### Vorliegender Textauszug
------------------------------------

Von der Notwehr zum NC-Niedergang
Wie grundsätzlich sich die Situation an den Hochschulen verändert hat, wird deutlich, wenn man noch weiter zurückgeht. Etwa ins Jahr 2007, als die Präsidentin der Hochschulrektorenkonferenz (HRK), Margret Wintermantel, im Zusammenhang mit den damaligen NC-Rekordquoten von "Notwehr" sprach: "Wenn der Staat uns nicht genug Geld zur Verfügung stellt, müssen die Hochschulen sich immer mehr abschotten."
Die Schulabgänger wollten in Scharen in die Hörsäle, kamen aber nicht rein, weil die Hochschulen überall im Land lokale NCs hochzogen. Das Kalkül vieler Rektorate war so einfach wie wirksam: Die Hochschulen konnten ihre Betreuungsrelationen verbessern, zugleich setzte der Frust der abgelehnten Bewerber und ihrer Familien die (wie heute massiv sparenden) Länderregierungen unter Zugzwang, wieder mehr Geld für Studienplätze zur Verfügung zu stellen.
Zwar mussten die Wissenschaftsministerien jeden neuen NC abnicken, doch hatten sie kaum eine andere Wahl – hatte doch das Berliner Oberverwaltungsgericht wenige Jahre zuvor entschieden, dass die Hochschulen für die gerade neu eingeführten Bachelor- und Masterstudiengänge einen besseren Betreuungsschlüssel einfordern konnten.
Entsprechend stiegen etwa in Nordrhein-Westfalen die Zugangsbeschränkungen innerhalb nur eines Jahres von 38 auf 43 Prozent. Ein anderes Extrembeispiel war 2007 Sachsen-Anhalts größte Universität Halle-Wittenberg, wo nur noch 18 von 177 Studiengängen NC-frei waren.
Einst abgelehnt, jetzt gesucht
Das CHE analysiert die Daten bundesweit erst seit 2013. Fest steht: Heute haben in NRW laut CHE 26 Prozent eine Eingangshürde und in Sachsen-Anhalt 24 Prozent. Grund für den geringen NC-Anteil seien "die gesunkenen Erstsemesterzahlen sowie die gleichzeitige Zunahme der Studienangebote", sagt Hachmeister.
Abseits der Stadtstaaten, die sich im NC-Bundesländervergleich allesamt unter den Top 4 mit den höchsten Quoten wiederfinden (Berlin liegt mit 50,4 Prozent an der Spitze), sind es vor allem Hochschulen auf dem Land abseits der attraktiven Studierendenmetropolen und in Ostdeutschland, die mit dem demografischen Wandel zu kämpfen haben. Die niedrigsten NC-Anteile gibt es in Brandenburg (17,4 Prozent), Rheinland-Pfalz (17,7 Prozent) und Thüringen (18,0 Prozent).

------------------------------------

### Was gefragt ist
Gib bitte den Abschnitt aus dem Textauszug über Zulassungsbeschränkungen an Hochschulen wörtlich wieder, beginnend bei „Die Schulabgänger wollten“ und endend bei „Verfügung zu stellen.“.

------------------------------------

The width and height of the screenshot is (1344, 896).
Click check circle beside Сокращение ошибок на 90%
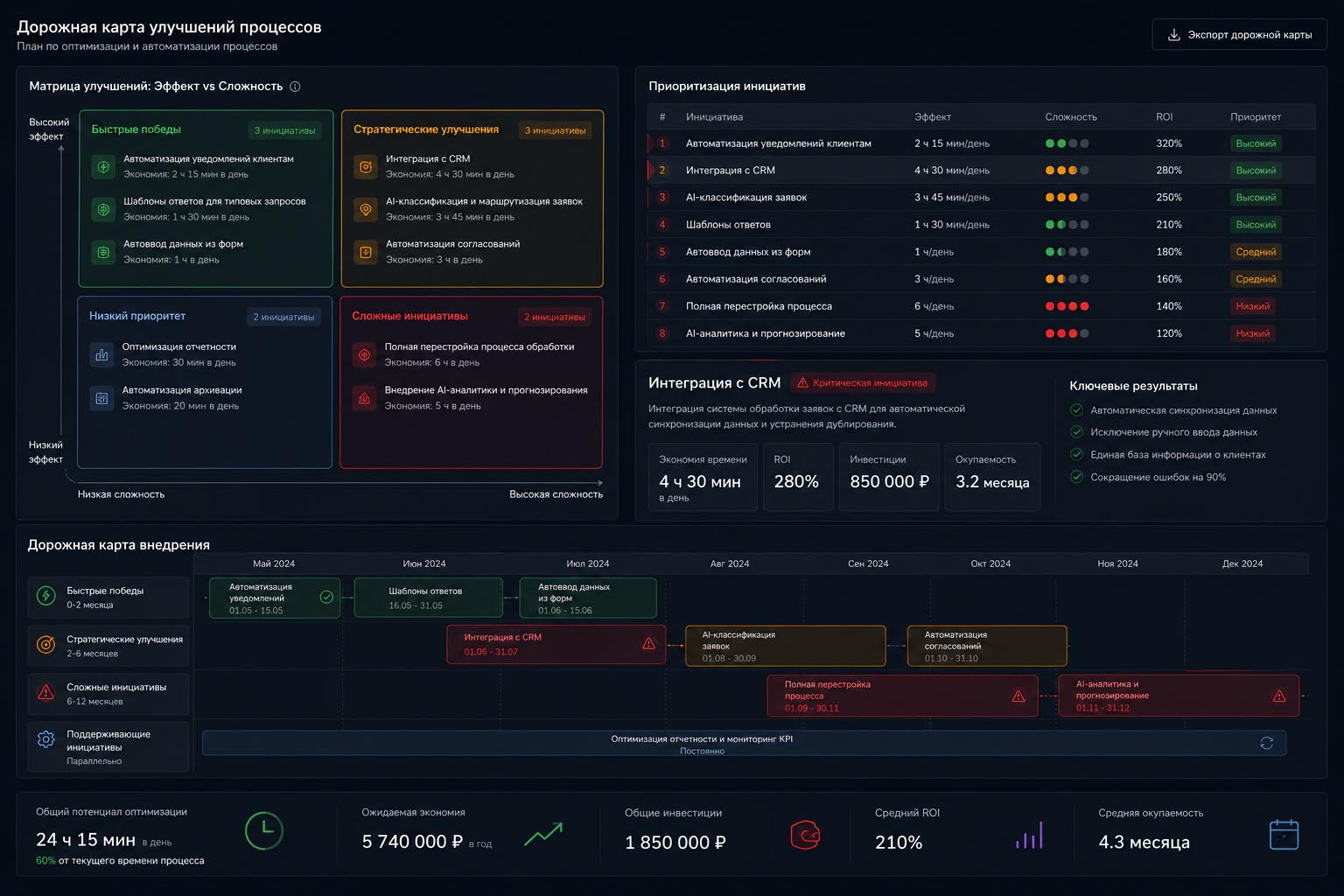[x=1077, y=477]
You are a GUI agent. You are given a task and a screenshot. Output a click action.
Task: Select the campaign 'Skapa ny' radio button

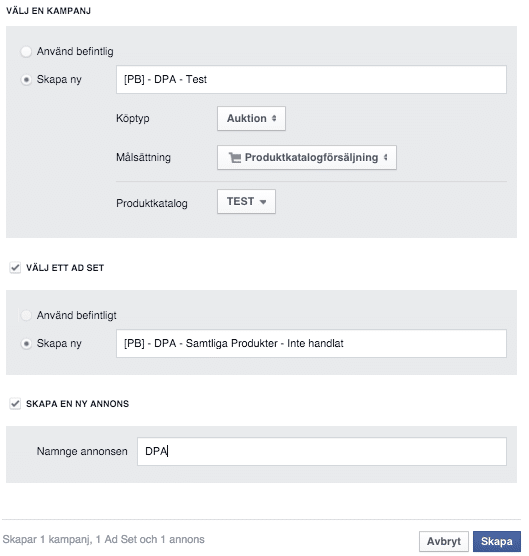[26, 80]
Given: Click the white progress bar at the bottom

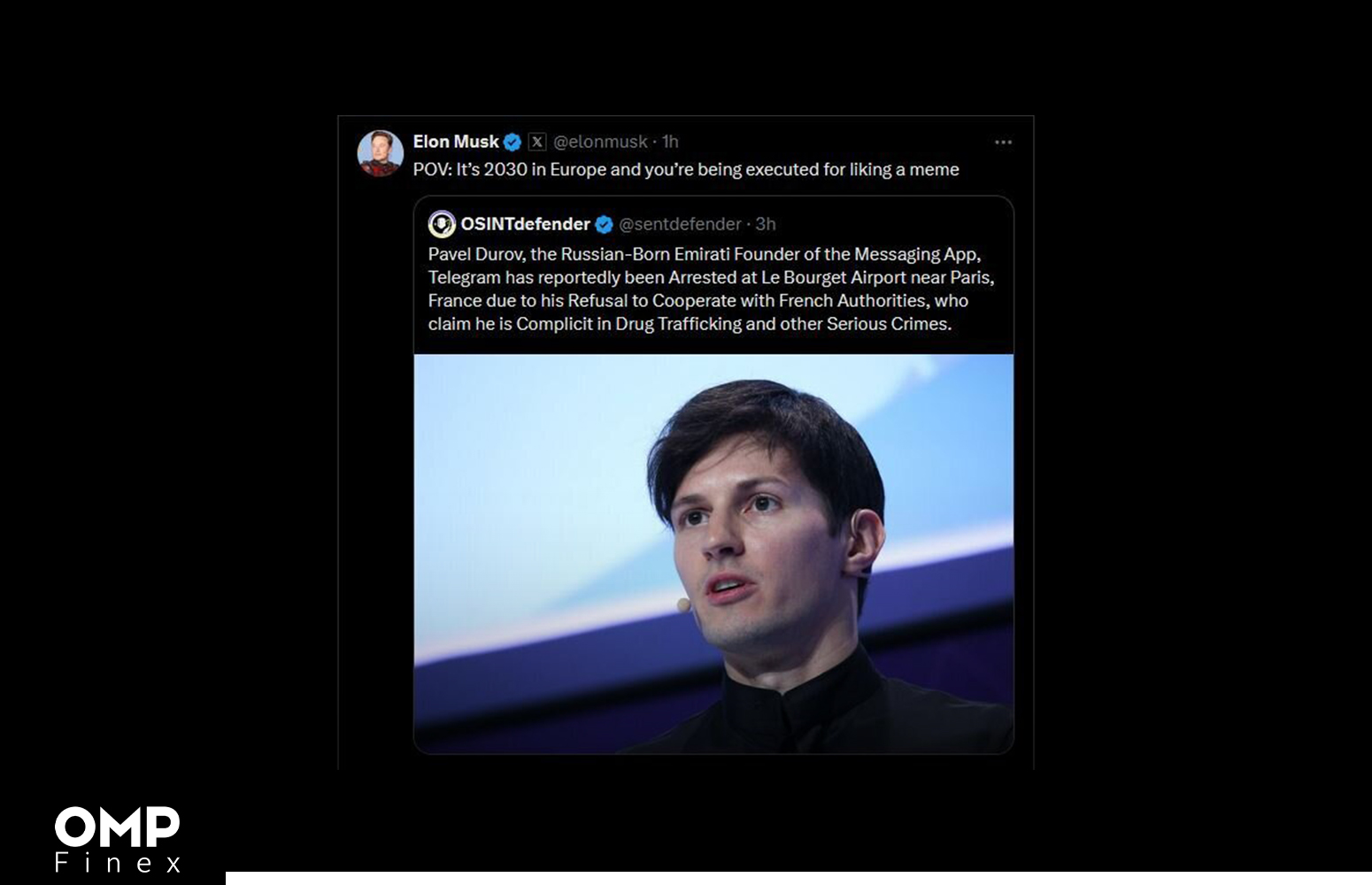Looking at the screenshot, I should (797, 878).
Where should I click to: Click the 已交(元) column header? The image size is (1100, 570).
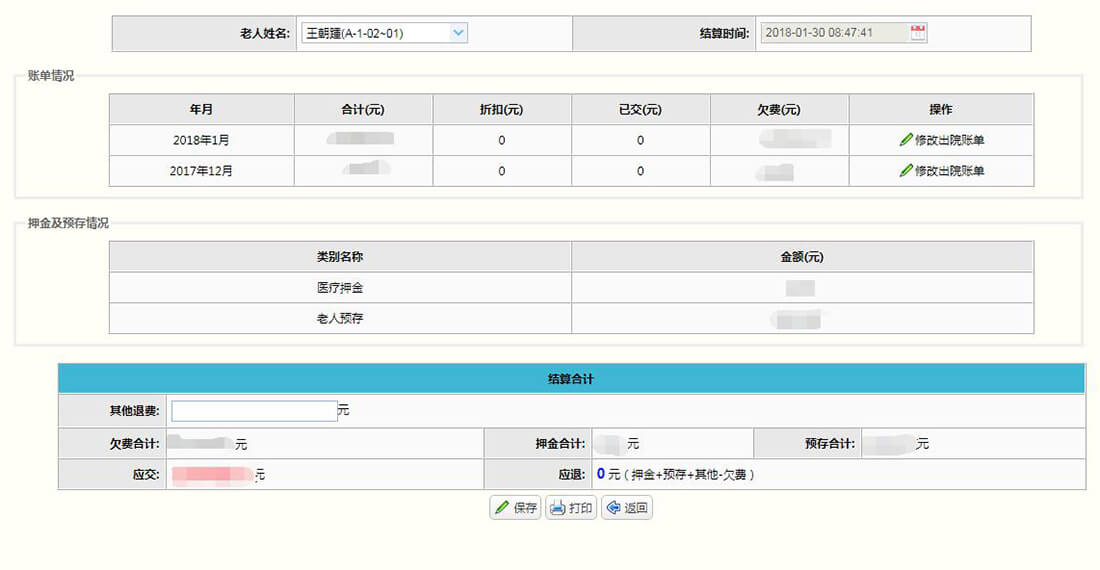coord(640,110)
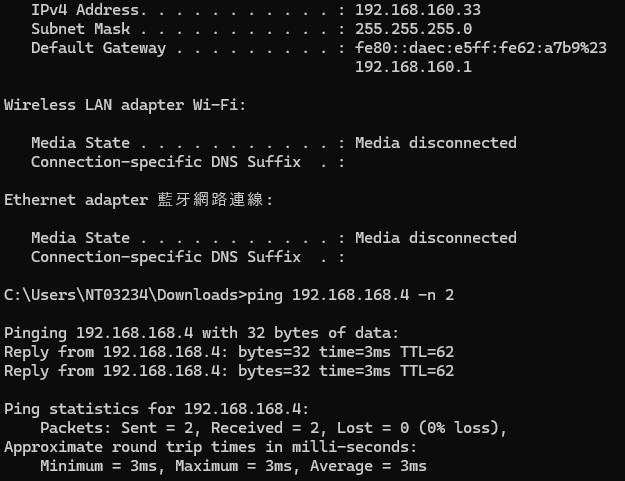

------------------------------------

### Antwort zur Aufgabe
Die Schulabgänger wollten in Scharen in die Hörsäle, kamen aber nicht rein, weil die Hochschulen überall im Land lokale NCs hochzogen. Das Kalkül vieler Rektorate war so einfach wie wirksam: Die Hochschulen konnten ihre Betreuungsrelationen verbessern, zugleich setzte der Frust der abgelehnten Bewerber und ihrer Familien die (wie heute massiv sparenden) Länderregierungen unter Zugzwang, wieder mehr Geld für Studienplätze zur Verfügung zu stellen.